§ **EXERCISE OBJECTIVE**
Below are some records. Write out the line that contains "This screenshot has height=768, width=1366." and all lines after it, exactly, but not the pictures.

§ **INFORMATION PROVIDED**
>>>>>

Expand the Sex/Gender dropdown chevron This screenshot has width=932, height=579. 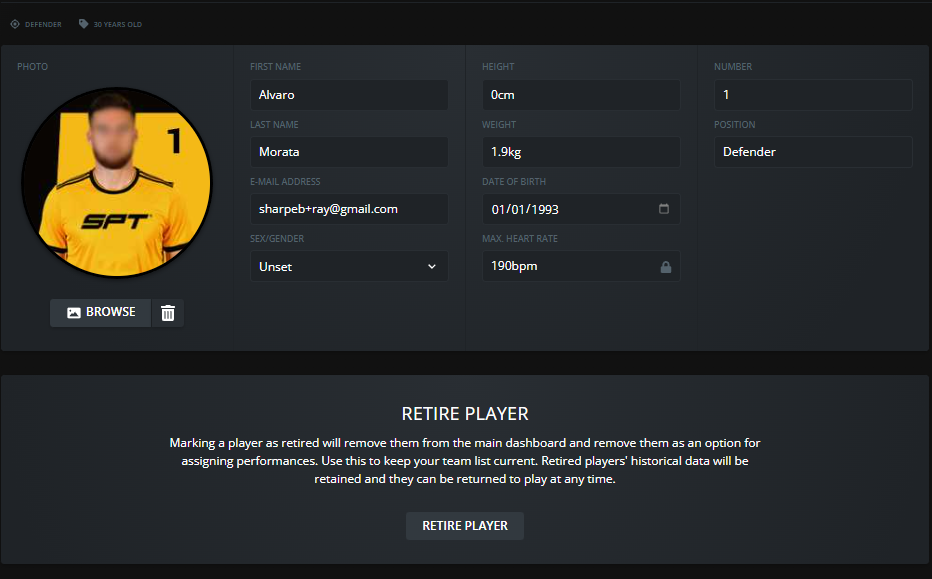click(432, 266)
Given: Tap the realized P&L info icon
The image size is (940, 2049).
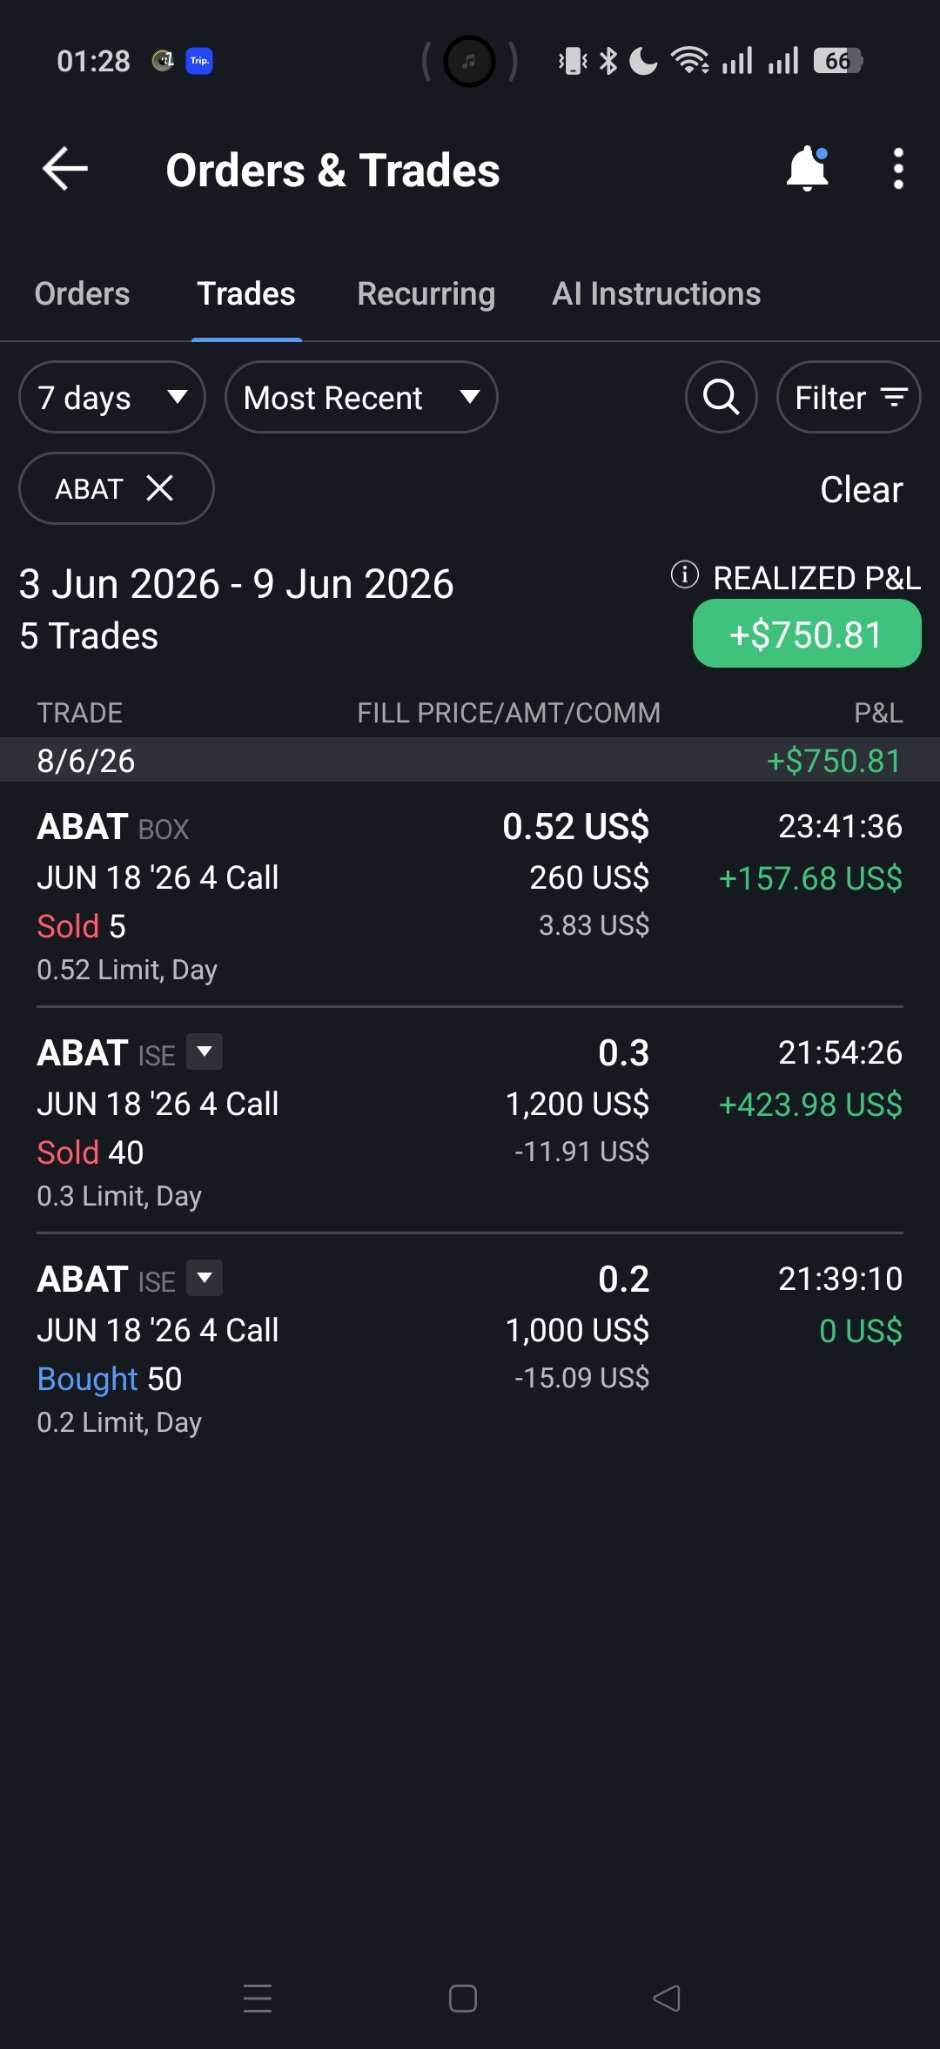Looking at the screenshot, I should coord(684,575).
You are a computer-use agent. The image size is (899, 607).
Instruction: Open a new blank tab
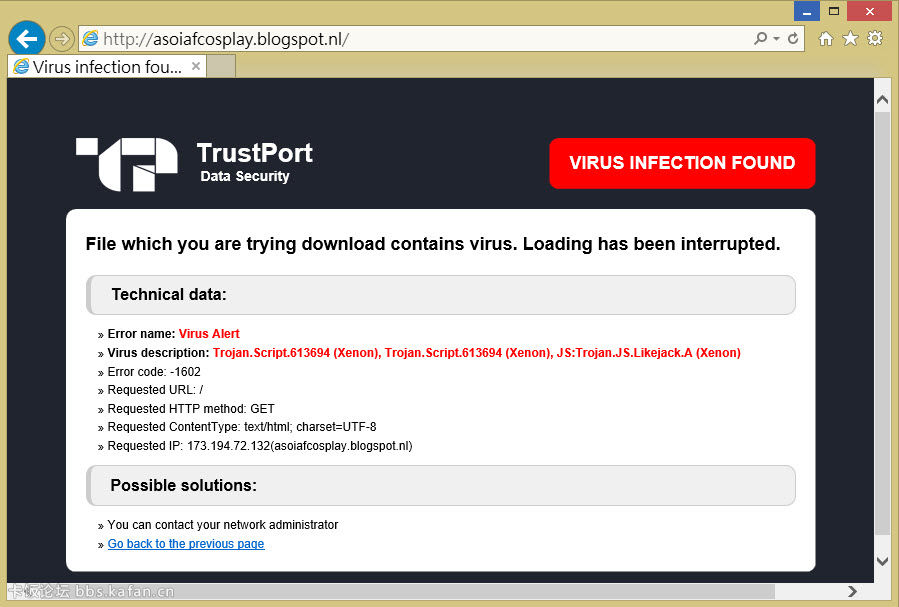click(221, 67)
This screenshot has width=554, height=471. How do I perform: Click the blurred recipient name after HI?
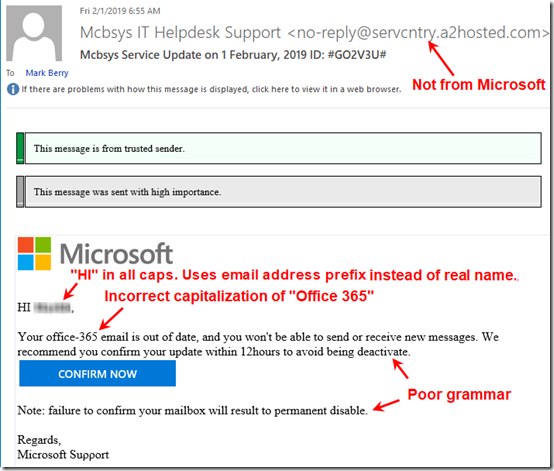(52, 308)
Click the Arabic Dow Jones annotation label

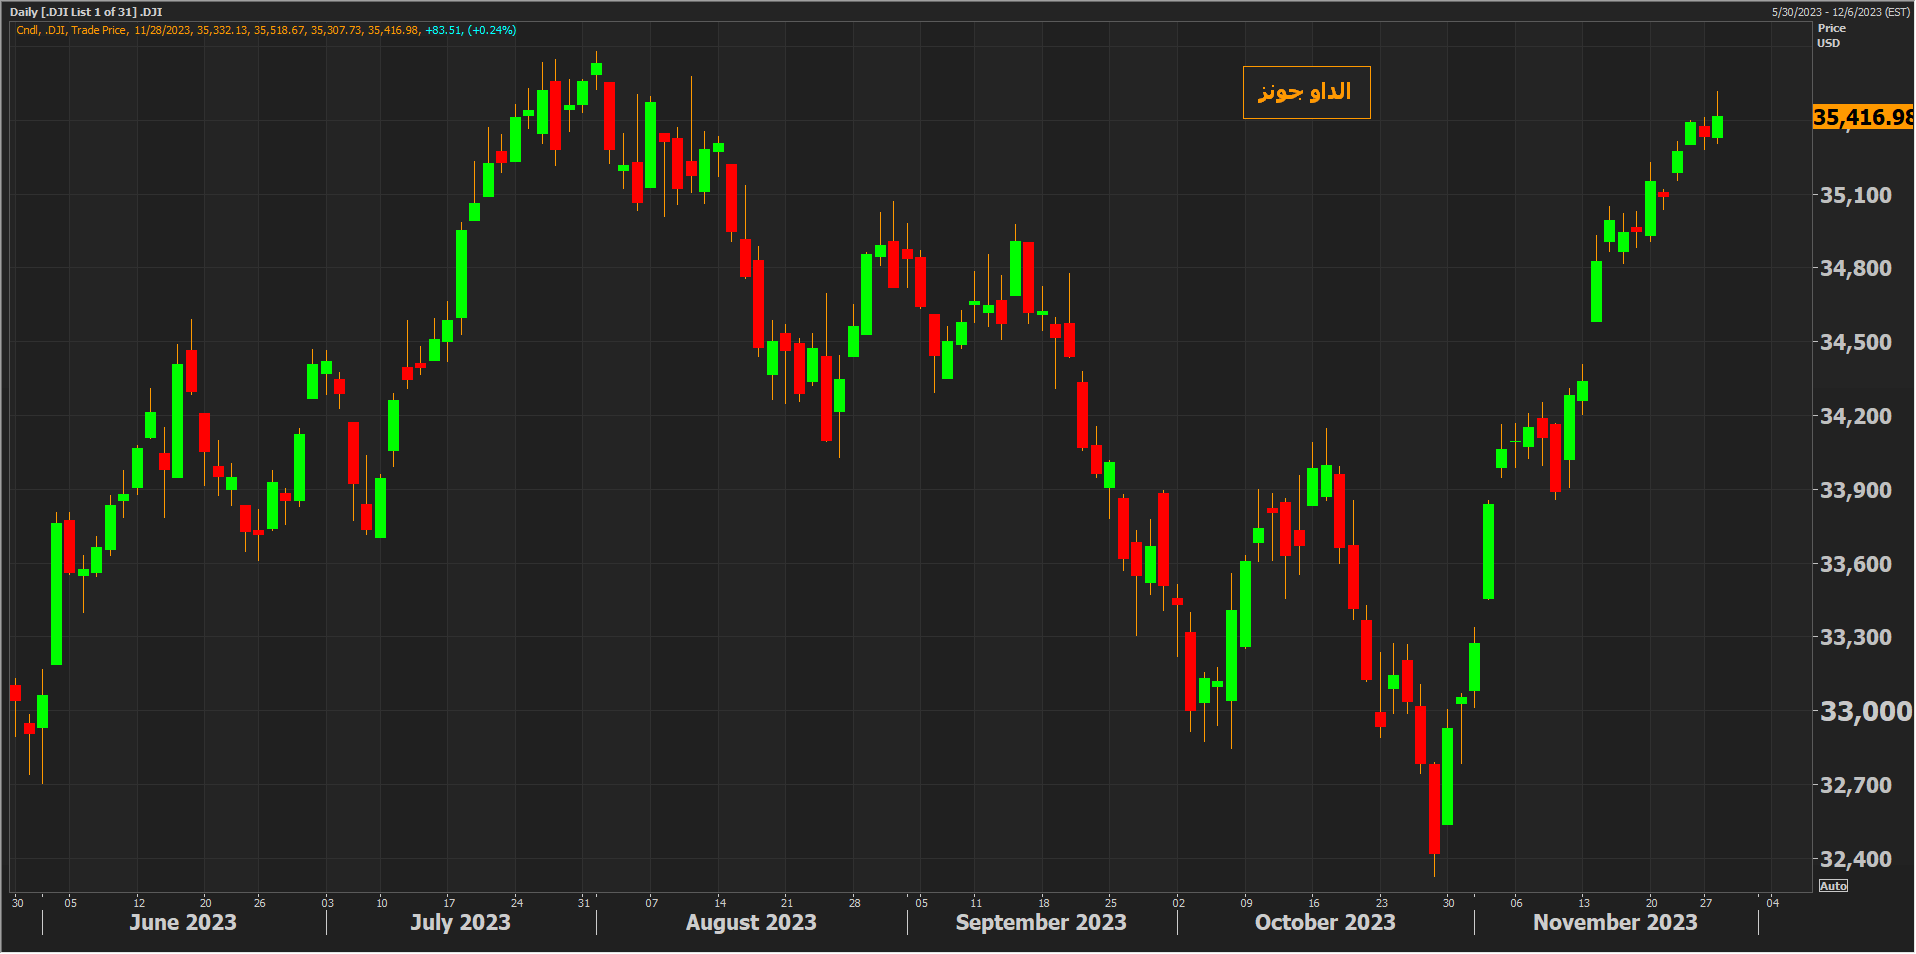pos(1305,92)

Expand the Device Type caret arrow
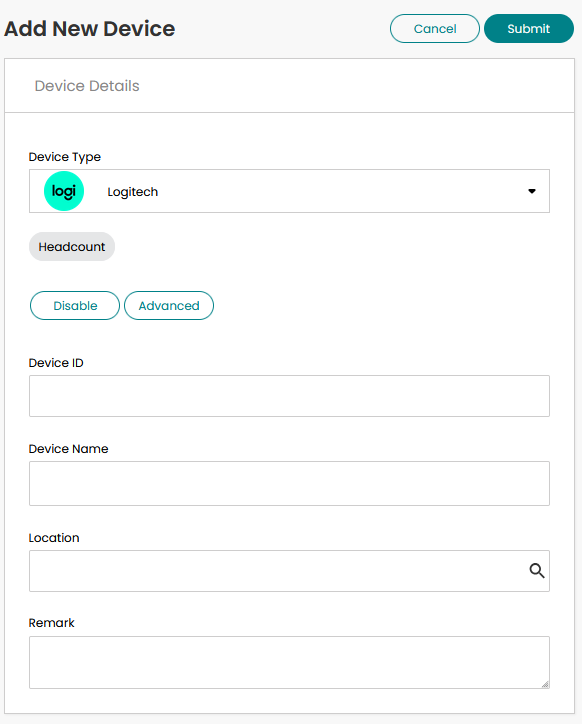532,191
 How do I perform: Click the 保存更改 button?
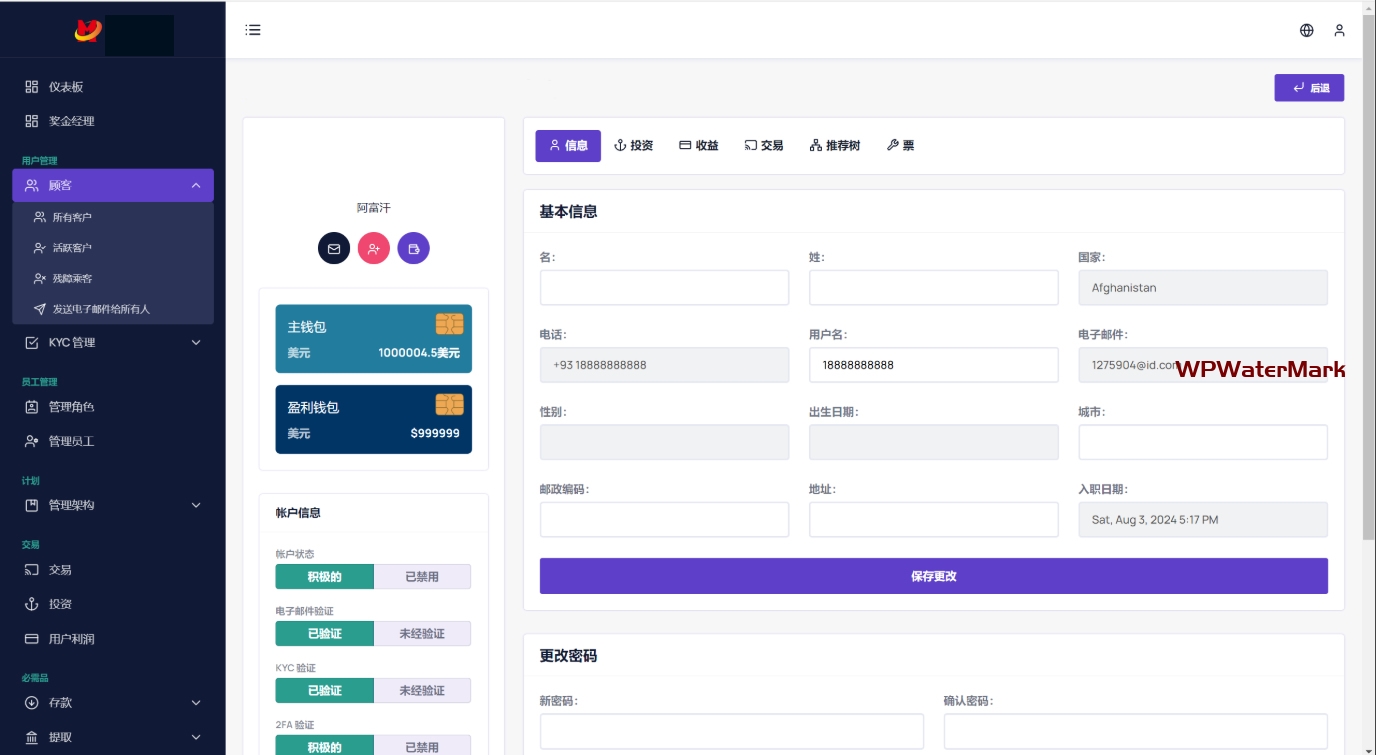933,577
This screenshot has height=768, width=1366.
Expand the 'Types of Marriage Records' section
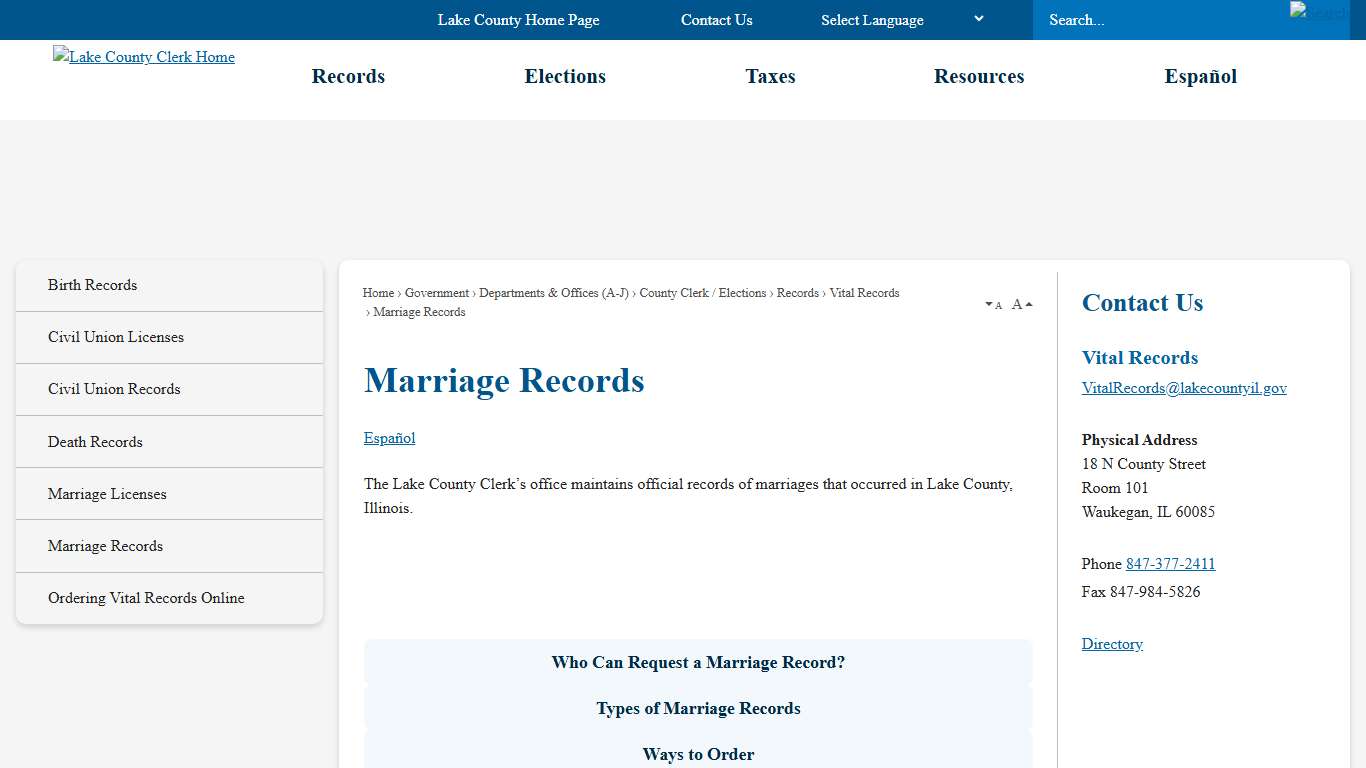tap(698, 708)
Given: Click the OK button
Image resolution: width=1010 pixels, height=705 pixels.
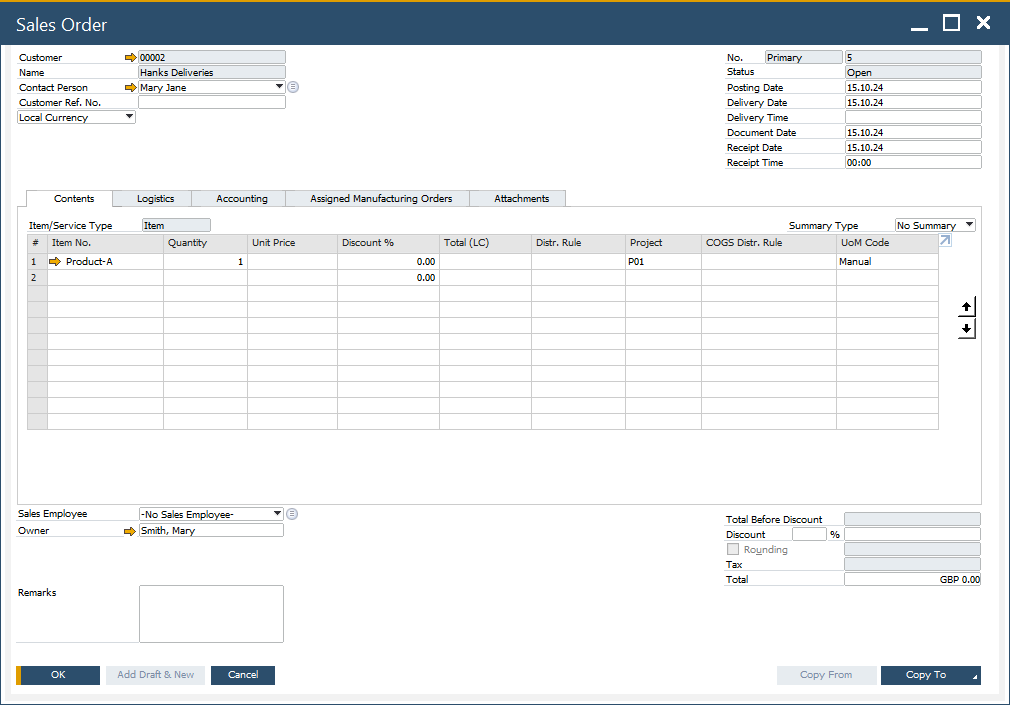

<<<<<

§ **ANSWER AREA**
This screenshot has height=768, width=1366.
Expand the 'Types of Marriage Records' section
tap(698, 708)
Given: Click the OK button
Image resolution: width=1010 pixels, height=705 pixels.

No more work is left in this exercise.